Exercise objective:
Return every line of the data that contains the string "icon".

Material provided:
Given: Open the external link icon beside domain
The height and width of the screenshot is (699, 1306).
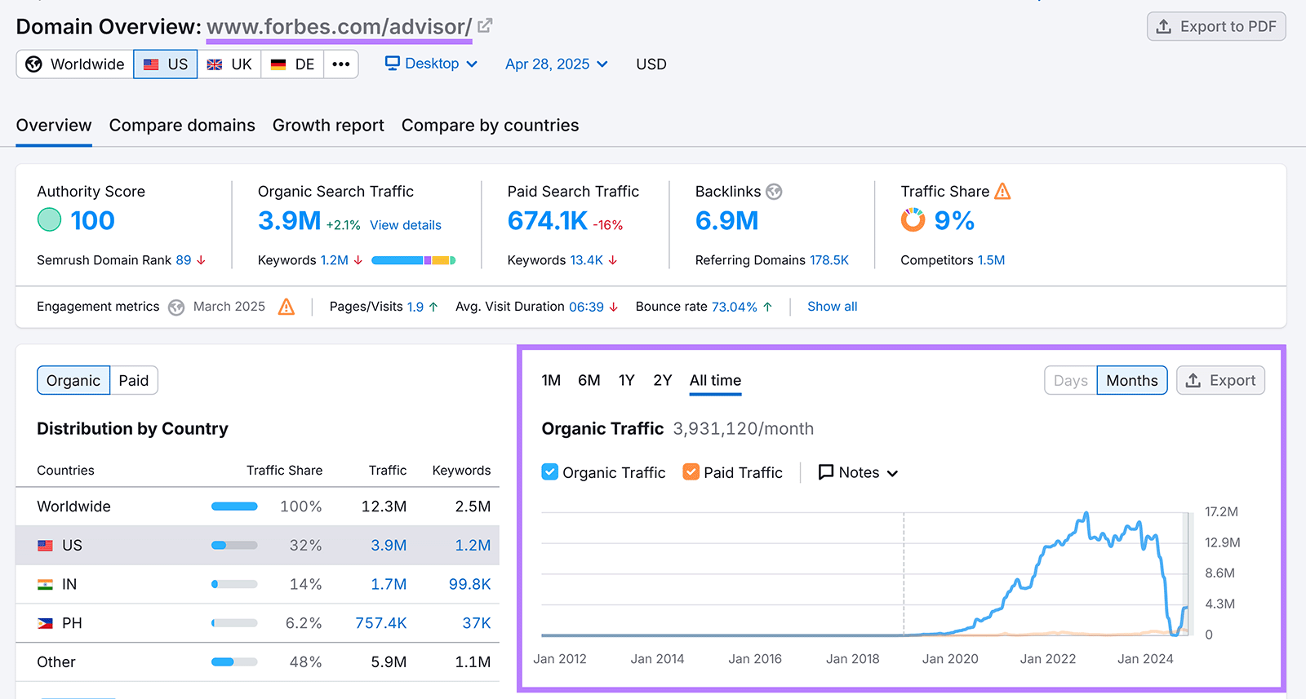Looking at the screenshot, I should point(485,26).
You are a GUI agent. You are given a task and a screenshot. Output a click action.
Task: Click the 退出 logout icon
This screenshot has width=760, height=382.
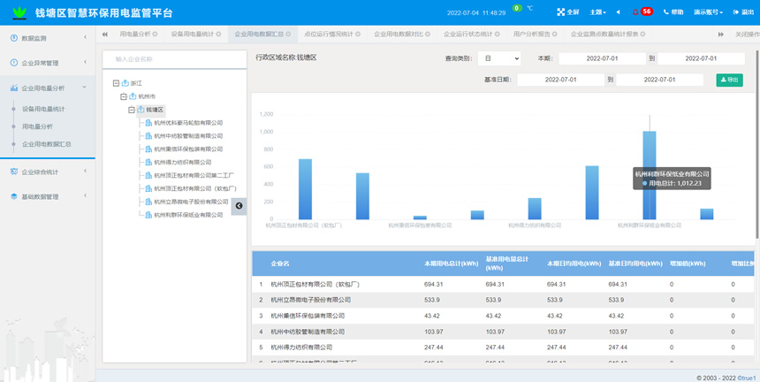click(735, 12)
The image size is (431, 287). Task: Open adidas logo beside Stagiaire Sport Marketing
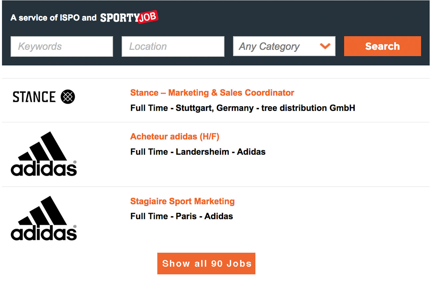point(44,218)
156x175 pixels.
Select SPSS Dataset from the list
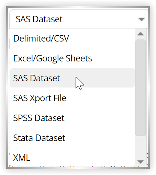pos(73,118)

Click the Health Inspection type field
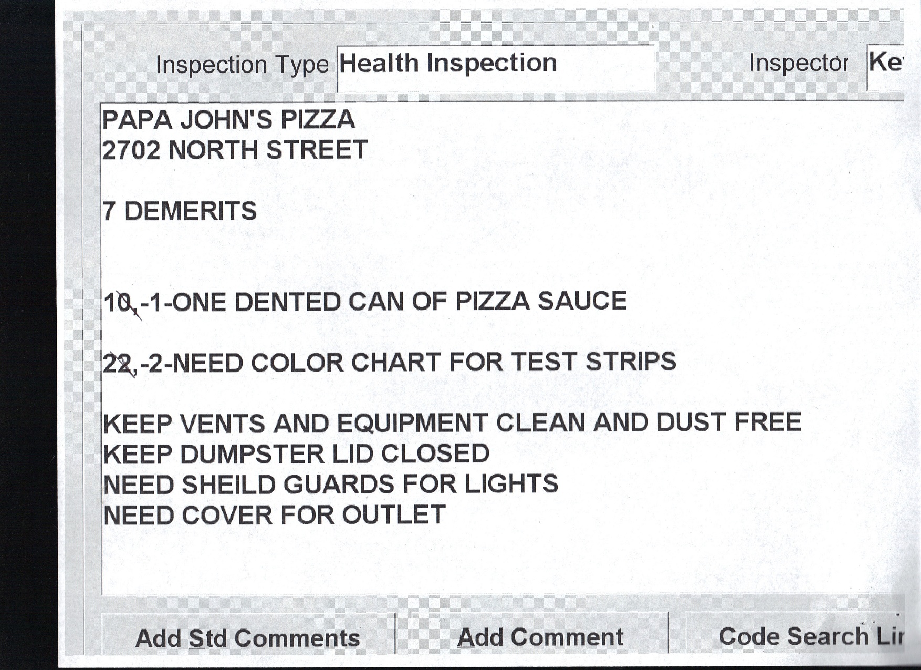pyautogui.click(x=495, y=67)
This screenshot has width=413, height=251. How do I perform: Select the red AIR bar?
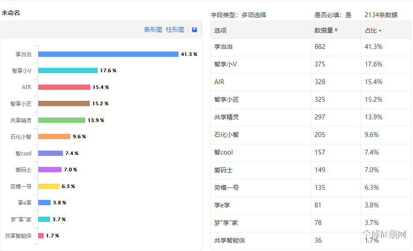64,87
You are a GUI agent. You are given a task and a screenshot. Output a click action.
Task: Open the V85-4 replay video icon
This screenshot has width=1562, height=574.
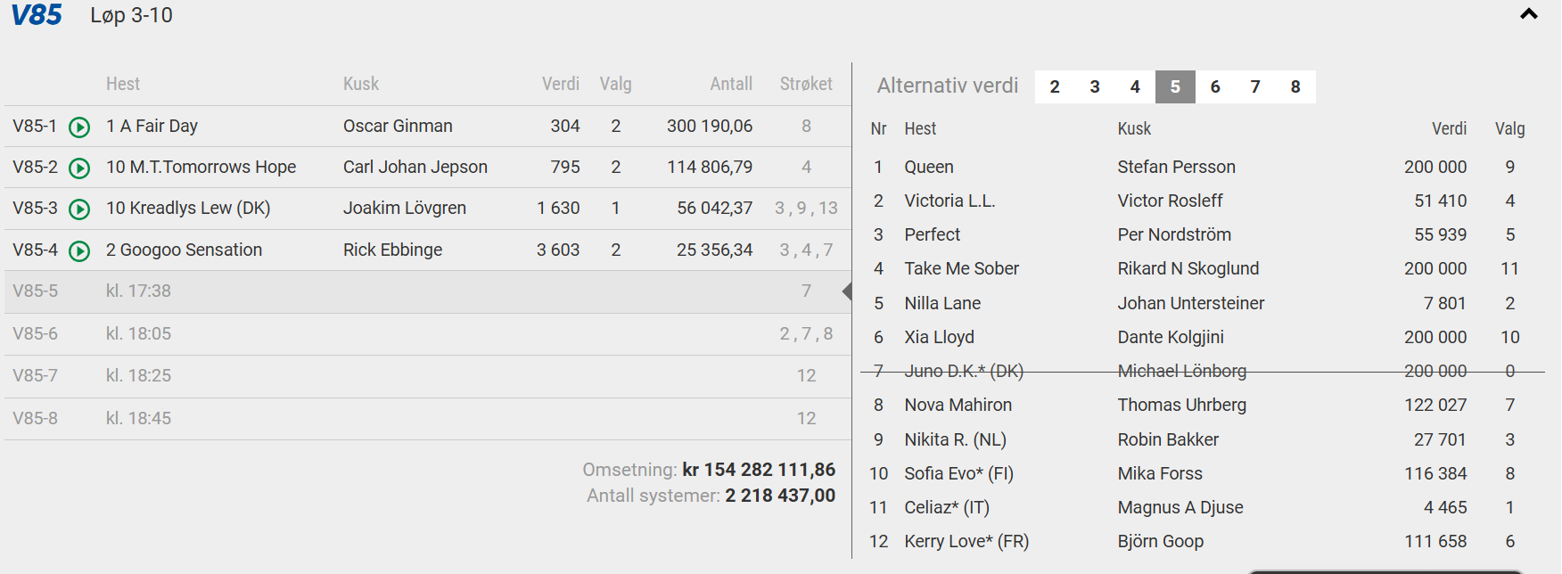tap(79, 251)
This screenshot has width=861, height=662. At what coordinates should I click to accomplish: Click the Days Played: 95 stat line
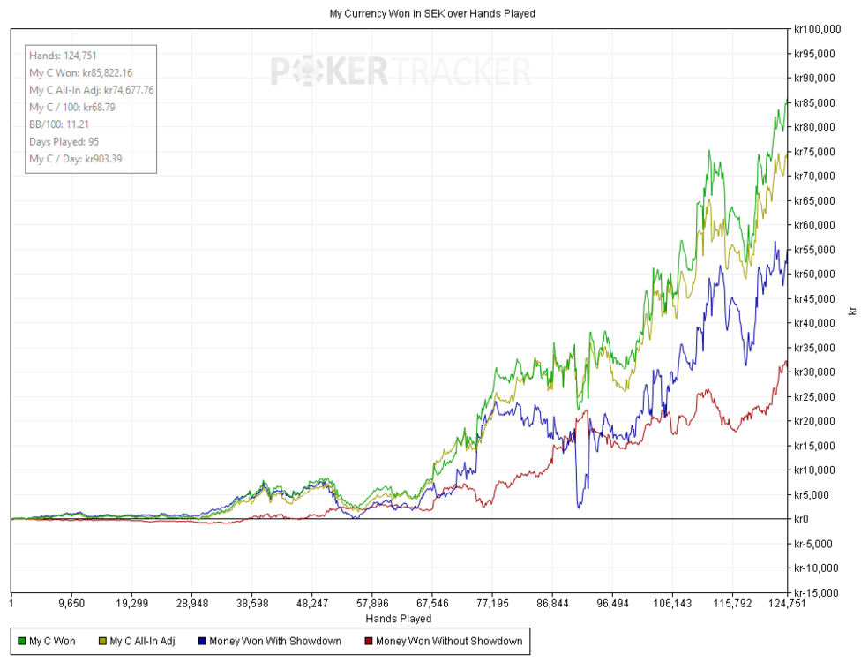[x=64, y=141]
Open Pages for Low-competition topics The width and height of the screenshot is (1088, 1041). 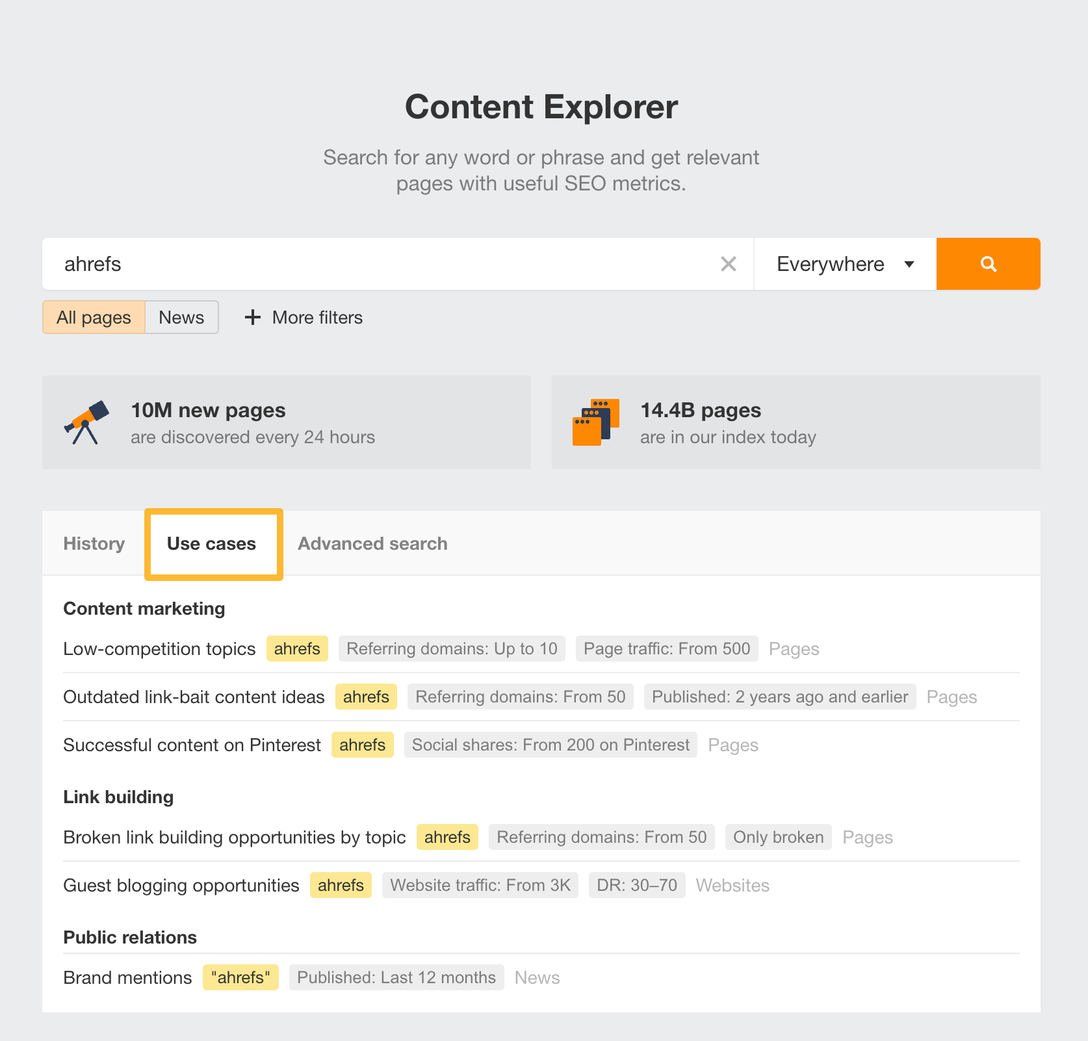[794, 648]
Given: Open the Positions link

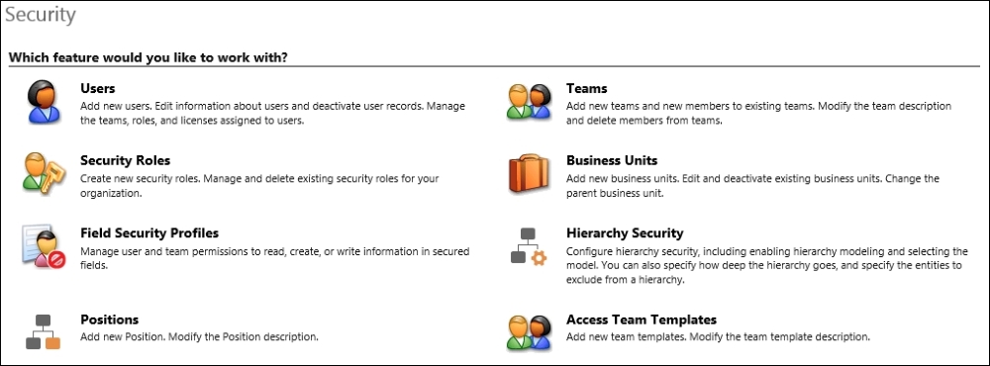Looking at the screenshot, I should 109,320.
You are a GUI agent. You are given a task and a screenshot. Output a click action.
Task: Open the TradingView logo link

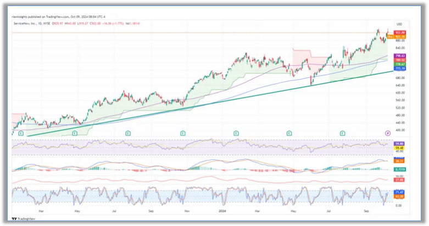pyautogui.click(x=23, y=218)

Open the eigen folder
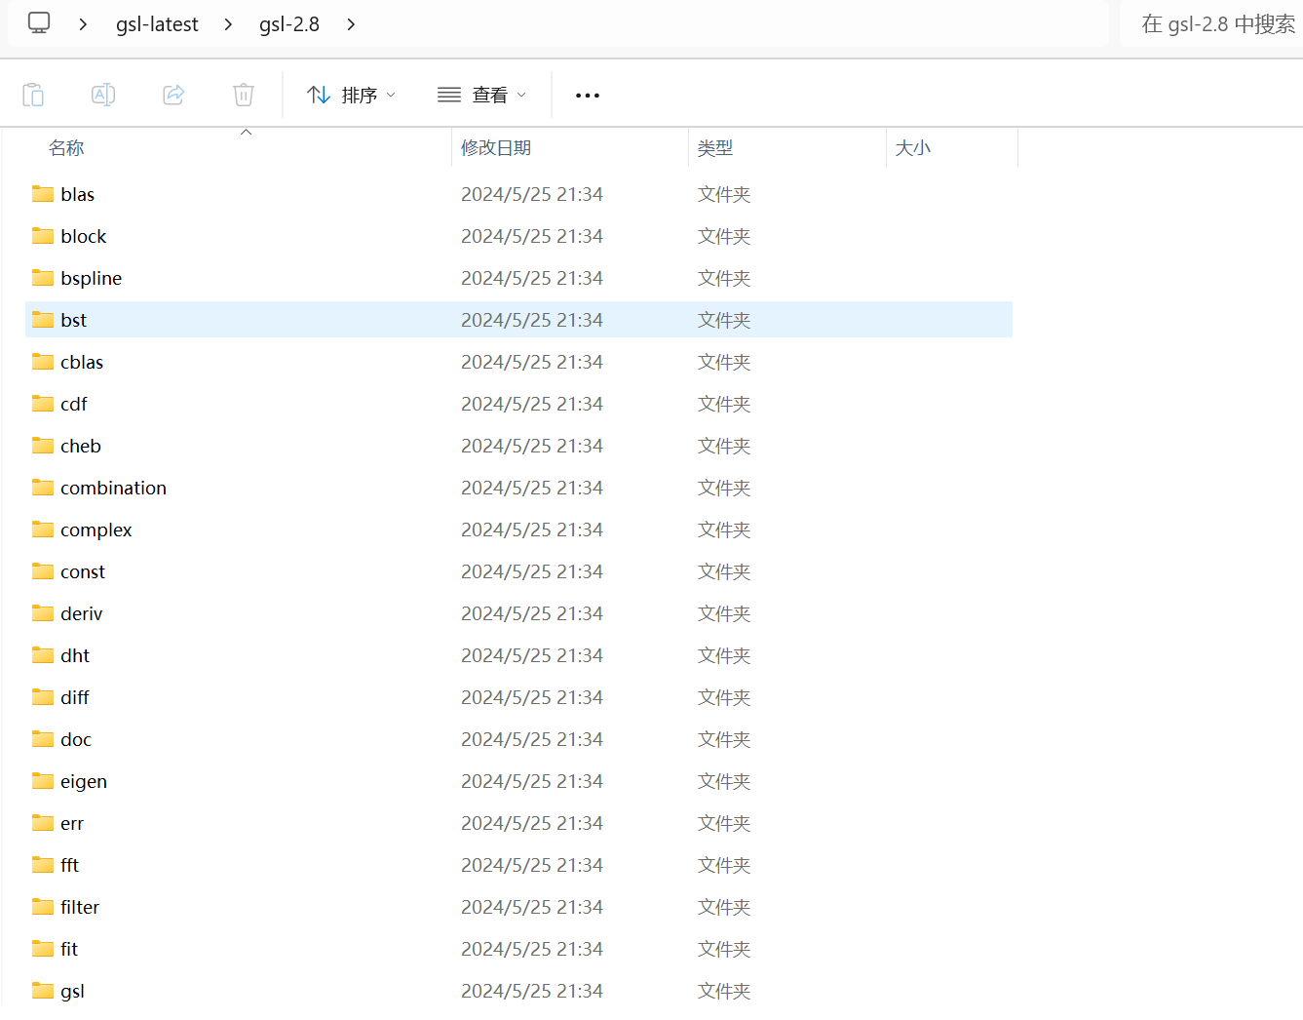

Written solution:
Given: Open the external link icon beside domain
Task: Click the 退出 logout icon
Task: Open the V85-4 replay video icon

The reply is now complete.